### Work instructions
All of the records listed below should be retyped exactly.

Stored items

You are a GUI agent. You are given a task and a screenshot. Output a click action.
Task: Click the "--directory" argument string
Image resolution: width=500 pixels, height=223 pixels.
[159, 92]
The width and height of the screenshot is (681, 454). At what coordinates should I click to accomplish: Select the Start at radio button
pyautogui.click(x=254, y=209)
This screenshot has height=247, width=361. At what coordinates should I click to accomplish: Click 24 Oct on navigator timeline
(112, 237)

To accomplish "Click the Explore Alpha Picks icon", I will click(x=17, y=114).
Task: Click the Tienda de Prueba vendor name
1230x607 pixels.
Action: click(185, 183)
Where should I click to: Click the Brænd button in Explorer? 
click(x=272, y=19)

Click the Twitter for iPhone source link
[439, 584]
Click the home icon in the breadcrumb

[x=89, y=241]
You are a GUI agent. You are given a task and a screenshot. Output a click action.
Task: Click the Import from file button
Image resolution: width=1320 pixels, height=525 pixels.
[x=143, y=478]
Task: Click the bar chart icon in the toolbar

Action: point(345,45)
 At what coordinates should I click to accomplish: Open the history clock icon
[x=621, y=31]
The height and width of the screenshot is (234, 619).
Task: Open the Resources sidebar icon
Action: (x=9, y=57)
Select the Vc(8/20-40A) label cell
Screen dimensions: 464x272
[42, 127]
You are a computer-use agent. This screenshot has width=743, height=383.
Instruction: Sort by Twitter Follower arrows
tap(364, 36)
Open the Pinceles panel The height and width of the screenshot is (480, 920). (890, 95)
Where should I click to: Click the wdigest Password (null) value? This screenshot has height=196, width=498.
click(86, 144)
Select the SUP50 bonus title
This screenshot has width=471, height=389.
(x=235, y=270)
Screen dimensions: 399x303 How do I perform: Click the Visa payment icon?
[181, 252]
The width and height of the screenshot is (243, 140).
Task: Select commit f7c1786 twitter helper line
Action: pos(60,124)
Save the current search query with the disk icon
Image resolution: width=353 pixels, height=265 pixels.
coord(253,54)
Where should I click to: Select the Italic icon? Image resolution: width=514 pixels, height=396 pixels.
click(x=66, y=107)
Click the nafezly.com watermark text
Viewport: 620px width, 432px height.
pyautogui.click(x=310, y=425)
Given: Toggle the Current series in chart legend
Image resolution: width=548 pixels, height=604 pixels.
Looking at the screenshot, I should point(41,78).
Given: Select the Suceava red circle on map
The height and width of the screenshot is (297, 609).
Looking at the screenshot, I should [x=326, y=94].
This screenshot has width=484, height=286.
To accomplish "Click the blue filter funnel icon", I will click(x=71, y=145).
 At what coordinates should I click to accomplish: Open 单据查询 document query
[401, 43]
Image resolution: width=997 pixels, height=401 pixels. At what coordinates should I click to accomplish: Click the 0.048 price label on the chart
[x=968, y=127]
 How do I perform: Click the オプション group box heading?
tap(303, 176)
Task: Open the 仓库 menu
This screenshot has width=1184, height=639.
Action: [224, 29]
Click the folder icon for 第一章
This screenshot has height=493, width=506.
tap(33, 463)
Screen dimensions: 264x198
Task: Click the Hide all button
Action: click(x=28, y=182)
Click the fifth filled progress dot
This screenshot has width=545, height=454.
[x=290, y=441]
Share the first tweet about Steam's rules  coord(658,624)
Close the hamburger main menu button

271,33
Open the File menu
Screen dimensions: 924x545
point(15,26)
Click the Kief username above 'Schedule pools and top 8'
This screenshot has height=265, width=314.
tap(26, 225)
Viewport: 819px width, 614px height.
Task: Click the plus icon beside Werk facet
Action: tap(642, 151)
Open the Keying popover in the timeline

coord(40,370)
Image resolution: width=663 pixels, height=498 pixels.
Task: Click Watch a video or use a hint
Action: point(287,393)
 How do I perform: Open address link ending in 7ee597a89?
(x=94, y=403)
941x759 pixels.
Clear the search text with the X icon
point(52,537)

### Written response
You are a GUI agent. You are given a task and a screenshot. Output a click action.
Task: Click the "--directory" argument string
Image resolution: width=500 pixels, height=223 pixels.
[159, 92]
The width and height of the screenshot is (681, 454). At what coordinates should I click to accomplish: Select the Start at radio button
pyautogui.click(x=254, y=209)
This screenshot has height=247, width=361. At what coordinates should I click to accomplish: Click 24 Oct on navigator timeline
(112, 237)

To accomplish "Click the Explore Alpha Picks icon", I will click(x=17, y=114).
Task: Click the Tienda de Prueba vendor name
1230x607 pixels.
Action: click(185, 183)
Where should I click to: Click the Brænd button in Explorer? 
click(x=272, y=19)

Click the Twitter for iPhone source link
[439, 584]
Click the home icon in the breadcrumb

[x=89, y=241]
You are a GUI agent. You are given a task and a screenshot. Output a click action.
Task: Click the Import from file button
Image resolution: width=1320 pixels, height=525 pixels.
[x=143, y=478]
Task: Click the bar chart icon in the toolbar

Action: point(345,45)
 At what coordinates should I click to accomplish: Open the history clock icon
[x=621, y=31]
The height and width of the screenshot is (234, 619).
Task: Open the Resources sidebar icon
Action: (x=9, y=57)
Select the Vc(8/20-40A) label cell
Screen dimensions: 464x272
[42, 127]
You are a computer-use agent. This screenshot has width=743, height=383.
Instruction: Sort by Twitter Follower arrows
tap(364, 36)
Open the Pinceles panel The height and width of the screenshot is (480, 920). (890, 95)
Where should I click to: Click the wdigest Password (null) value? This screenshot has height=196, width=498.
click(86, 144)
Select the SUP50 bonus title
This screenshot has width=471, height=389.
(x=235, y=270)
Screen dimensions: 399x303 How do I perform: Click the Visa payment icon?
[181, 252]
The width and height of the screenshot is (243, 140).
Task: Select commit f7c1786 twitter helper line
Action: pos(60,124)
Save the current search query with the disk icon
Image resolution: width=353 pixels, height=265 pixels.
coord(253,54)
Where should I click to: Select the Italic icon? Image resolution: width=514 pixels, height=396 pixels.
click(x=66, y=107)
Click the nafezly.com watermark text
Viewport: 620px width, 432px height.
pyautogui.click(x=310, y=425)
Given: Toggle the Current series in chart legend
Image resolution: width=548 pixels, height=604 pixels.
Looking at the screenshot, I should point(41,78).
Given: Select the Suceava red circle on map
The height and width of the screenshot is (297, 609).
Looking at the screenshot, I should [x=326, y=94].
This screenshot has width=484, height=286.
To accomplish "Click the blue filter funnel icon", I will click(x=71, y=145).
 At what coordinates should I click to accomplish: Open 单据查询 document query
[401, 43]
Image resolution: width=997 pixels, height=401 pixels. At what coordinates should I click to accomplish: Click the 0.048 price label on the chart
[x=968, y=127]
 How do I perform: Click the オプション group box heading?
tap(303, 176)
Task: Open the 仓库 menu
This screenshot has width=1184, height=639.
Action: [224, 29]
Click the folder icon for 第一章
This screenshot has height=493, width=506.
tap(33, 463)
Screen dimensions: 264x198
Task: Click the Hide all button
Action: click(x=28, y=182)
Click the fifth filled progress dot
This screenshot has width=545, height=454.
[x=290, y=441]
Share the first tweet about Steam's rules  coord(658,624)
Close the hamburger main menu button

271,33
Open the File menu
Screen dimensions: 924x545
point(15,26)
Click the Kief username above 'Schedule pools and top 8'
This screenshot has height=265, width=314.
tap(26, 225)
Viewport: 819px width, 614px height.
Task: Click the plus icon beside Werk facet
Action: tap(642, 151)
Open the Keying popover in the timeline

coord(40,370)
Image resolution: width=663 pixels, height=498 pixels.
Task: Click Watch a video or use a hint
Action: point(287,393)
 How do I perform: Open address link ending in 7ee597a89?
(x=94, y=403)
941x759 pixels.
Clear the search text with the X icon
point(52,537)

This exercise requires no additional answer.